Exercise aim:
What is needed is an exact copy of all the records, written out in full.

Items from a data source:

"""

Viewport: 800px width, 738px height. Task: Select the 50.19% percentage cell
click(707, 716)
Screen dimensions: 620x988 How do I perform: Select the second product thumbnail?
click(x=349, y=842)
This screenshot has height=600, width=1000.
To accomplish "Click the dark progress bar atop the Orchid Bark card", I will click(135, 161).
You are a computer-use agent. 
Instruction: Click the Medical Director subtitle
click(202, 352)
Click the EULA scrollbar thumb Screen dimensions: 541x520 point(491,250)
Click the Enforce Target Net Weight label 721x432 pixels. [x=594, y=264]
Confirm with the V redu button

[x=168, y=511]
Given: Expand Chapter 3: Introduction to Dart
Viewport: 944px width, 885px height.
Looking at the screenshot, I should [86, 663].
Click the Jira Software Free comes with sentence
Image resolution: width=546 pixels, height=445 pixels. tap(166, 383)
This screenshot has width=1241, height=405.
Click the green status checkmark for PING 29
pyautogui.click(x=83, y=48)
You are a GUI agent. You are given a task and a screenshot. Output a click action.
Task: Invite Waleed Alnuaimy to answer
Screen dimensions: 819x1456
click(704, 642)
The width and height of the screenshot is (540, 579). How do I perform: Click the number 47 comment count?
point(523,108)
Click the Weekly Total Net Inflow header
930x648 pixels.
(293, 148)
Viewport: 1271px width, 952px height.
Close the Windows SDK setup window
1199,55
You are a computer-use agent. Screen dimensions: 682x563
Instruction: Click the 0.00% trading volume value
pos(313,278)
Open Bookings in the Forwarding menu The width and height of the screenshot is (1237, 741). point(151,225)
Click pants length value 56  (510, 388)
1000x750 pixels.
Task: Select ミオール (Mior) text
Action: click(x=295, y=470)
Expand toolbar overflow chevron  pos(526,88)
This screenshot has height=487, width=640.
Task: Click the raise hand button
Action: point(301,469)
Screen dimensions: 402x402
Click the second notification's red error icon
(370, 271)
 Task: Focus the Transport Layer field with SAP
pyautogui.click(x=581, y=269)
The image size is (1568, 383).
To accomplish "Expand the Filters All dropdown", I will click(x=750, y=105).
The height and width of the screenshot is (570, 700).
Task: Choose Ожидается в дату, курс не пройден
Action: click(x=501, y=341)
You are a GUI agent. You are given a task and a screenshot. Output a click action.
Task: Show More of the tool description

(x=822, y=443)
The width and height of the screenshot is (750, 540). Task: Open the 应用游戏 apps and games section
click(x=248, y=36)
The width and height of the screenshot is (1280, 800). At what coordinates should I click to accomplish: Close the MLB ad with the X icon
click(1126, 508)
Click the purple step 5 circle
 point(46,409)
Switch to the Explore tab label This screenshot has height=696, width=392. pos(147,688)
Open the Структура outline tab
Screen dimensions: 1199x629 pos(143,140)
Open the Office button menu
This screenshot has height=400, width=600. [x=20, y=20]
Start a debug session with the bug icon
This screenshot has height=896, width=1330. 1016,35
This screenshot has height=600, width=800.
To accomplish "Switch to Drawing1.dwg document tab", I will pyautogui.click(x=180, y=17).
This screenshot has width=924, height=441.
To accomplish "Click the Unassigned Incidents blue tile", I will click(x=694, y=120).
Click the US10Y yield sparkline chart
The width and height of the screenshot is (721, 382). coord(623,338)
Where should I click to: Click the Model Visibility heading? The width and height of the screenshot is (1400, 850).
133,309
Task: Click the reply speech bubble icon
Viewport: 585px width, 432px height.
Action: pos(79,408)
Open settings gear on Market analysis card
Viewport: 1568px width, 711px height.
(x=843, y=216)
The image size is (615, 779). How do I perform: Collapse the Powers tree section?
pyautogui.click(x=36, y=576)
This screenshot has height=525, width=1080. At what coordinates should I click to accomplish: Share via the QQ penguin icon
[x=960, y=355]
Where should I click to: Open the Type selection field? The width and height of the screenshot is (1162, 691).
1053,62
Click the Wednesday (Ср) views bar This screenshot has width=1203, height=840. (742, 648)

"""

Answer for the task:
Viewport: 800px width, 738px height. Task: Select the 50.19% percentage cell
click(707, 716)
Screen dimensions: 620x988 How do I perform: Select the second product thumbnail?
click(x=349, y=842)
This screenshot has height=600, width=1000.
To accomplish "Click the dark progress bar atop the Orchid Bark card", I will click(135, 161).
You are a computer-use agent. 
Instruction: Click the Medical Director subtitle
click(202, 352)
Click the EULA scrollbar thumb Screen dimensions: 541x520 point(491,250)
Click the Enforce Target Net Weight label 721x432 pixels. [x=594, y=264]
Confirm with the V redu button

[x=168, y=511]
Given: Expand Chapter 3: Introduction to Dart
Viewport: 944px width, 885px height.
Looking at the screenshot, I should [86, 663].
Click the Jira Software Free comes with sentence
Image resolution: width=546 pixels, height=445 pixels. tap(166, 383)
This screenshot has width=1241, height=405.
Click the green status checkmark for PING 29
pyautogui.click(x=83, y=48)
You are a GUI agent. You are given a task and a screenshot. Output a click action.
Task: Invite Waleed Alnuaimy to answer
Screen dimensions: 819x1456
click(704, 642)
The width and height of the screenshot is (540, 579). How do I perform: Click the number 47 comment count?
point(523,108)
Click the Weekly Total Net Inflow header
930x648 pixels.
(293, 148)
Viewport: 1271px width, 952px height.
Close the Windows SDK setup window
1199,55
You are a computer-use agent. Screen dimensions: 682x563
Instruction: Click the 0.00% trading volume value
pos(313,278)
Open Bookings in the Forwarding menu The width and height of the screenshot is (1237, 741). point(151,225)
Click pants length value 56  (510, 388)
1000x750 pixels.
Task: Select ミオール (Mior) text
Action: click(x=295, y=470)
Expand toolbar overflow chevron  pos(526,88)
This screenshot has height=487, width=640.
Task: Click the raise hand button
Action: point(301,469)
Screen dimensions: 402x402
Click the second notification's red error icon
(370, 271)
 Task: Focus the Transport Layer field with SAP
pyautogui.click(x=581, y=269)
The image size is (1568, 383).
To accomplish "Expand the Filters All dropdown", I will click(x=750, y=105).
The height and width of the screenshot is (570, 700).
Task: Choose Ожидается в дату, курс не пройден
Action: click(x=501, y=341)
You are a GUI agent. You are given a task and a screenshot. Output a click action.
Task: Show More of the tool description

(x=822, y=443)
The width and height of the screenshot is (750, 540). Task: Open the 应用游戏 apps and games section
click(x=248, y=36)
The width and height of the screenshot is (1280, 800). At what coordinates should I click to accomplish: Close the MLB ad with the X icon
click(1126, 508)
Click the purple step 5 circle
 point(46,409)
Switch to the Explore tab label This screenshot has height=696, width=392. pos(147,688)
Open the Структура outline tab
Screen dimensions: 1199x629 pos(143,140)
Open the Office button menu
This screenshot has height=400, width=600. [x=20, y=20]
Start a debug session with the bug icon
This screenshot has height=896, width=1330. 1016,35
This screenshot has height=600, width=800.
To accomplish "Switch to Drawing1.dwg document tab", I will pyautogui.click(x=180, y=17).
This screenshot has width=924, height=441.
To accomplish "Click the Unassigned Incidents blue tile", I will click(x=694, y=120).
Click the US10Y yield sparkline chart
The width and height of the screenshot is (721, 382). coord(623,338)
Where should I click to: Click the Model Visibility heading? The width and height of the screenshot is (1400, 850).
133,309
Task: Click the reply speech bubble icon
Viewport: 585px width, 432px height.
Action: pos(79,408)
Open settings gear on Market analysis card
Viewport: 1568px width, 711px height.
(x=843, y=216)
The image size is (615, 779). How do I perform: Collapse the Powers tree section?
pyautogui.click(x=36, y=576)
This screenshot has height=525, width=1080. At what coordinates should I click to accomplish: Share via the QQ penguin icon
[x=960, y=355]
Where should I click to: Open the Type selection field? The width and height of the screenshot is (1162, 691).
1053,62
Click the Wednesday (Ср) views bar This screenshot has width=1203, height=840. (742, 648)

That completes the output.